A white flash and someone pulls the ground from under me. I go down hard on my arse, my forehead crackling with pain, my mouth hanging open like the stupid bastard I am. I fumble for the side of the car, try to pull myself up, but my head spins too fast. Dizzy as fuck, I can't quite make it. Mo plants a boot in my stomach and I keel forward onto my hands and knees. Before I know it, my gut clenches hard and I spew on the road. Talk about deja vu.
'I owe you that one, Innes,' he says.
I try to blink through the tears, contain the throbbing in my gut long enough to make out what's going on. Across the street, a fat guy has Alison Tiernan by the wrist. She's in her nightie, barefoot and stumbling, screaming with the cracked voice of someone who's been dragged from her sleep. The fat guy hauls open the passenger door of a white Bedford and pushes her in. She kicks and swears, but once that door slams shut, she contents herself with spitting at the window.
'She had a bag packed,' says Mo.
I cough; it hurts. I spit the bad taste in my mouth at the tarmac.
'Stokes is inside,' he says.
It's difficult to focus, but Mo seems relaxed now he got the head butt out of his system. I pull myself to my feet and slump against the Micra, hold my head back to stem the blood from my nose. 'You found him,' I say.
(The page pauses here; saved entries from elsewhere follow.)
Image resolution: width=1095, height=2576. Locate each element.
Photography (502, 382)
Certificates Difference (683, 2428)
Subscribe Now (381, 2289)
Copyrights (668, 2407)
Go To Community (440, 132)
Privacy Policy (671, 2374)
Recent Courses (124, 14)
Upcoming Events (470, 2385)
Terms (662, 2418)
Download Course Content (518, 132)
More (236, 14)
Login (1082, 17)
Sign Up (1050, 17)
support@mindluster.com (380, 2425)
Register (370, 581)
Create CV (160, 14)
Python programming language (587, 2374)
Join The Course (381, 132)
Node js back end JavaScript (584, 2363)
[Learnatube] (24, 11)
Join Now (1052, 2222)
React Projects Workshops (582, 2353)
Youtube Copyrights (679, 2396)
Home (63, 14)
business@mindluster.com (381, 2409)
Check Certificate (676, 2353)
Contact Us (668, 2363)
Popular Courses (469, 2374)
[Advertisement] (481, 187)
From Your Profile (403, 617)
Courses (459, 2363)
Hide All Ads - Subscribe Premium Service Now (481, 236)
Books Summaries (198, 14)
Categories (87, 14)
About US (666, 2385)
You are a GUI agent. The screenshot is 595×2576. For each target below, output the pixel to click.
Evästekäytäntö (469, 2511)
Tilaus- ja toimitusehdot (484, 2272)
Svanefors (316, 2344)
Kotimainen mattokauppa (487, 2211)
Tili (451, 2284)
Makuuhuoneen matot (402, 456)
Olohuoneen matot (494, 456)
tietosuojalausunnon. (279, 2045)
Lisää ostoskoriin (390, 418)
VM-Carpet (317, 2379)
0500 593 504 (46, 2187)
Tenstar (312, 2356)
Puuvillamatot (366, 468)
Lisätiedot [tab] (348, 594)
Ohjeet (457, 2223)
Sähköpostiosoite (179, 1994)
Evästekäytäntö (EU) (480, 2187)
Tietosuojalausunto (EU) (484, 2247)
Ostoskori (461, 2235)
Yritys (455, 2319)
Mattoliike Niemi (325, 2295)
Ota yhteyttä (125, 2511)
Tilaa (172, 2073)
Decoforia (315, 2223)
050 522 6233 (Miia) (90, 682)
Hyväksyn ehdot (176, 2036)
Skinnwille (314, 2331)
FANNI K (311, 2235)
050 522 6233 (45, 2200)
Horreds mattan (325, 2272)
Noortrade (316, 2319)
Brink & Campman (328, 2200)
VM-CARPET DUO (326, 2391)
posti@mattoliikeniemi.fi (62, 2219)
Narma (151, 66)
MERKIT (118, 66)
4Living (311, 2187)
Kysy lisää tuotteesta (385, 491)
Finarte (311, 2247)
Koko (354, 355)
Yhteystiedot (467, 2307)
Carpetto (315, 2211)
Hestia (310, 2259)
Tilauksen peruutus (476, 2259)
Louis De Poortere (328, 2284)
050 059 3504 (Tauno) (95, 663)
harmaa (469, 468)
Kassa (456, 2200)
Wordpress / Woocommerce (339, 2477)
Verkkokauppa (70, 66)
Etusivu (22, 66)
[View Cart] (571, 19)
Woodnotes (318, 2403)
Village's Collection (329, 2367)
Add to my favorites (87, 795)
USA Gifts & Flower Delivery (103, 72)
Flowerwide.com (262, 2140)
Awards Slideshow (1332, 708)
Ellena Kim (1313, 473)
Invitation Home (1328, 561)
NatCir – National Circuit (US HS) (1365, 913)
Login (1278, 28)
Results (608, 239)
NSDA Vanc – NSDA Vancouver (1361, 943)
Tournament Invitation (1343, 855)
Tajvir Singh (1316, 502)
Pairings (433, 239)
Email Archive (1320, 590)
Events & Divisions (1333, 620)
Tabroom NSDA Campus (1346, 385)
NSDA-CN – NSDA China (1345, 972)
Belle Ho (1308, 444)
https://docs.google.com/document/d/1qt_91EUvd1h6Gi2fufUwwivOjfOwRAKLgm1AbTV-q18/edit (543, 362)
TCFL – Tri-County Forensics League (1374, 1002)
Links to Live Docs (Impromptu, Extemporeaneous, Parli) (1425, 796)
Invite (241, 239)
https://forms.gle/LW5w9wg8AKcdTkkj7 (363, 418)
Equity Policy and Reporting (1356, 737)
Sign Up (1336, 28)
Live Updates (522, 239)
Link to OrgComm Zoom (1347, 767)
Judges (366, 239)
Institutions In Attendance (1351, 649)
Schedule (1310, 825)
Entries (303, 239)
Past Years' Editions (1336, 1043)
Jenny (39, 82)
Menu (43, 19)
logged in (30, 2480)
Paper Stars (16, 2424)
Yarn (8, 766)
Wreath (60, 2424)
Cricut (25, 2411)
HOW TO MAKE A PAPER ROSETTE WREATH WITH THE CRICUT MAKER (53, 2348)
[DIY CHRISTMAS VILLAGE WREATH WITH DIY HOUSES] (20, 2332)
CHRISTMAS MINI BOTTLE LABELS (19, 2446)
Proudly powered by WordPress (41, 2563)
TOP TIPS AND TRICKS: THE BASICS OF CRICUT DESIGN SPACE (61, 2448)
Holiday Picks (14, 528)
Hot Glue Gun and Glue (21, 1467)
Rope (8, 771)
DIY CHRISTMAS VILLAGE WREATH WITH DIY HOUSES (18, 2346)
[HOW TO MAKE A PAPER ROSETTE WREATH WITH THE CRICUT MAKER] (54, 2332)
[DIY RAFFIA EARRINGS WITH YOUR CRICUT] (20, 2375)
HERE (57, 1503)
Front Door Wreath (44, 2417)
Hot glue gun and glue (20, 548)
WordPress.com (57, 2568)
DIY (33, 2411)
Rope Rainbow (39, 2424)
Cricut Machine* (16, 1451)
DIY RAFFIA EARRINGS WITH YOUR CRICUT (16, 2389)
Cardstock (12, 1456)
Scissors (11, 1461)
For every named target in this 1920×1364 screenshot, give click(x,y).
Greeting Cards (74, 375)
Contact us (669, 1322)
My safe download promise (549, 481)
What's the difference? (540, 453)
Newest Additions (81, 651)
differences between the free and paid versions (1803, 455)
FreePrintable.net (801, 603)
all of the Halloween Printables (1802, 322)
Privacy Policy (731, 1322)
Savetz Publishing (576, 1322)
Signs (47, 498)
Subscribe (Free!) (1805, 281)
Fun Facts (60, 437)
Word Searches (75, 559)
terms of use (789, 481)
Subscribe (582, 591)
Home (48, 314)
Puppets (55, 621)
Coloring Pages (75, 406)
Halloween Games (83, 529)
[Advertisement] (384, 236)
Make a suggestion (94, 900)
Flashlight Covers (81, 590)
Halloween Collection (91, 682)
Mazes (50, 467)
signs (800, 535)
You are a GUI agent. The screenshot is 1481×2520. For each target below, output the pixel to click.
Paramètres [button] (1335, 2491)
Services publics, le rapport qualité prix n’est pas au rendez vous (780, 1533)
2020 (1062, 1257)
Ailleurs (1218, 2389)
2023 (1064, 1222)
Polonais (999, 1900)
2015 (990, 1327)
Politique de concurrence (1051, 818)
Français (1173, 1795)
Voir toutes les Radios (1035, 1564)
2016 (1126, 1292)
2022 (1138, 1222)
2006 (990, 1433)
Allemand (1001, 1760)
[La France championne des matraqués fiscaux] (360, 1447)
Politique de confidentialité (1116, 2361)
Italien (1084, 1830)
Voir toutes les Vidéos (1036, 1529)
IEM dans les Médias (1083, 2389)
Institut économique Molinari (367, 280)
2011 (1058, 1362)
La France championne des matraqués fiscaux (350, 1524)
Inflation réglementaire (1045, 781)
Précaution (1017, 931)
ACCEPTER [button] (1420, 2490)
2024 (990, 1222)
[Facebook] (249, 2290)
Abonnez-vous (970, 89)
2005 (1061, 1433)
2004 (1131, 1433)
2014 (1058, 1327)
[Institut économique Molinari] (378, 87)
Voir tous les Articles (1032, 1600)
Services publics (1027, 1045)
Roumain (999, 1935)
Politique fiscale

'He were in there,' he says. 'They're dealing with him right now.'
My mouth doesn't work. It's like I'm drunk again, and it's not a good buzz. Rob can't have been that bloody daft to go over to Alison's and warn her Mo was coming. He's not that thick, surely. For all his faults, I never took the guy to be suicidal.
'He got away. I lost him. He's not in there. You're fuckin' lying.'
Mo draws closer, smiling. His hand snakes up to the back of my neck, grips hard and before I know it, I'm being frogmarched across the road. And this bloke, I've taken him before, I could do it again. But the thing with a head butt is that it messes with your motor functions, throws your balance and perspective out of the window. He lets go as we near the front door, standing to one side. I sway, trying to centre; I look at the ground and focus on his twitching feet.
'Well?' he says.
The house smells damp. The odour's enough to make my gut twitch. 'Well, what?'
The left side of Mo's face ticks into a half-smile. For a moment, I see Morris Tiernan there. 'Go on, Innes. You know you want to.' He places a hand on my shoulder. I want to shake it off, but my head's spinning and I need the support.
'I'll leave you to it,' I say.
'Don't be daft. The party's just started.'
'I think I lost my invitation.'
'You're on the guest list, mate.'
Mo pushes the front door, guides me into the hallway. Too gloomy to see anything, like a house long deserted. I want to turn back, but I don't have the energy. Somewhere out of sight, I can hear the sound of muffled sobs. As I get to the end of the hall, I make out a door, closed. The sobbing gets louder as Mo pushes it open. Then the sound cuts short.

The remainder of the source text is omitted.